** SUPPLIED RECORDS follows **

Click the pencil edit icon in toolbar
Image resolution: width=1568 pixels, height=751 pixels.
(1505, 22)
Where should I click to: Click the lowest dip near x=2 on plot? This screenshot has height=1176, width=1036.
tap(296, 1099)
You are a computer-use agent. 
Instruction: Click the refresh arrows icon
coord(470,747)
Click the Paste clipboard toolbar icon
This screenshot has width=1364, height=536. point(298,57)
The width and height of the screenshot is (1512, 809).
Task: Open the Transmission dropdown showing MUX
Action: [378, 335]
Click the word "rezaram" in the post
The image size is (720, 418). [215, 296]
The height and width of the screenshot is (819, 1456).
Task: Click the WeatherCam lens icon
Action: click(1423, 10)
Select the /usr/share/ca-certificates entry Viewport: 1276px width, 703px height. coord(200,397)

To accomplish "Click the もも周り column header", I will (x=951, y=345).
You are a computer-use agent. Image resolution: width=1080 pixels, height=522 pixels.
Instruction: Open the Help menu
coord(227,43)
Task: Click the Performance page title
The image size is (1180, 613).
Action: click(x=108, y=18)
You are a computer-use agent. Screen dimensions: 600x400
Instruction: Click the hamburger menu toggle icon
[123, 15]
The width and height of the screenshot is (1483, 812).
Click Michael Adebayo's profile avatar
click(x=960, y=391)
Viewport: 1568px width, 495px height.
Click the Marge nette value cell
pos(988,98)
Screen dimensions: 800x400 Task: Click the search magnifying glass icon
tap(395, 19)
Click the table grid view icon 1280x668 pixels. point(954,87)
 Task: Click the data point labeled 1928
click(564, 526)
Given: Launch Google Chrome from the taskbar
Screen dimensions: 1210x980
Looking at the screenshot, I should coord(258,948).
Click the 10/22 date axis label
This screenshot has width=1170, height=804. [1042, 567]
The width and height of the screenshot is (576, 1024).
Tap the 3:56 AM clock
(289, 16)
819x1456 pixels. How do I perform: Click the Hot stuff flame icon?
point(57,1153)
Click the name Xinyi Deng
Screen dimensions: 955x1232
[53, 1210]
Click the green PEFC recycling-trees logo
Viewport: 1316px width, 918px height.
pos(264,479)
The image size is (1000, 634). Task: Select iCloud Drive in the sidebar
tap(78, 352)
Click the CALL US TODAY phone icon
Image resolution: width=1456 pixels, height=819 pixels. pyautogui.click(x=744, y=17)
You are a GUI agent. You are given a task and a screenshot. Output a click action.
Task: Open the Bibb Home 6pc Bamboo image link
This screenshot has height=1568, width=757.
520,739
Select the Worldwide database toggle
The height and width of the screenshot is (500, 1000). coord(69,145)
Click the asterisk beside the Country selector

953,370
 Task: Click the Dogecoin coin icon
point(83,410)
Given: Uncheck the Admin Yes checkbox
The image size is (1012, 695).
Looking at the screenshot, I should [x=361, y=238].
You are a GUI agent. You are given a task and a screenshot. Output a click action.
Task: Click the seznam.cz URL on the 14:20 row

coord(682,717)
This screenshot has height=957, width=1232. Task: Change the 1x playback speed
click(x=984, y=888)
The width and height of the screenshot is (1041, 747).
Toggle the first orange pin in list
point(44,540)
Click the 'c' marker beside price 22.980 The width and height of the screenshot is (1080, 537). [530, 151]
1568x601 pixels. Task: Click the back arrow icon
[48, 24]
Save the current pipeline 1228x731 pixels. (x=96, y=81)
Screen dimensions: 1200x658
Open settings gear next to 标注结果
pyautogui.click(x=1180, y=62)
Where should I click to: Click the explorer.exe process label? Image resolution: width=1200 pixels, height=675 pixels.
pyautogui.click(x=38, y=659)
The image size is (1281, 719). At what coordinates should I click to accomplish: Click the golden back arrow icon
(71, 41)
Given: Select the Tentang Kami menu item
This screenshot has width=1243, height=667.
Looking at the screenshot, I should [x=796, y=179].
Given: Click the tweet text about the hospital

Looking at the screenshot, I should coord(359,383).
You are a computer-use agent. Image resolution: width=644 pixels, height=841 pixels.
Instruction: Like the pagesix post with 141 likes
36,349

** End of SUPPLIED RECORDS **

**WHAT THE EXERCISE ASKS:**
Among the entries above, locate the lines containing "Select the /usr/share/ca-certificates" and "You are a computer-use agent. Image resolution: width=1080", and transcribe exactly those two lines and all lines between.

**PROBLEM SOLUTION:**
Select the /usr/share/ca-certificates entry Viewport: 1276px width, 703px height. coord(200,397)

To accomplish "Click the もも周り column header", I will (x=951, y=345).
You are a computer-use agent. Image resolution: width=1080 pixels, height=522 pixels.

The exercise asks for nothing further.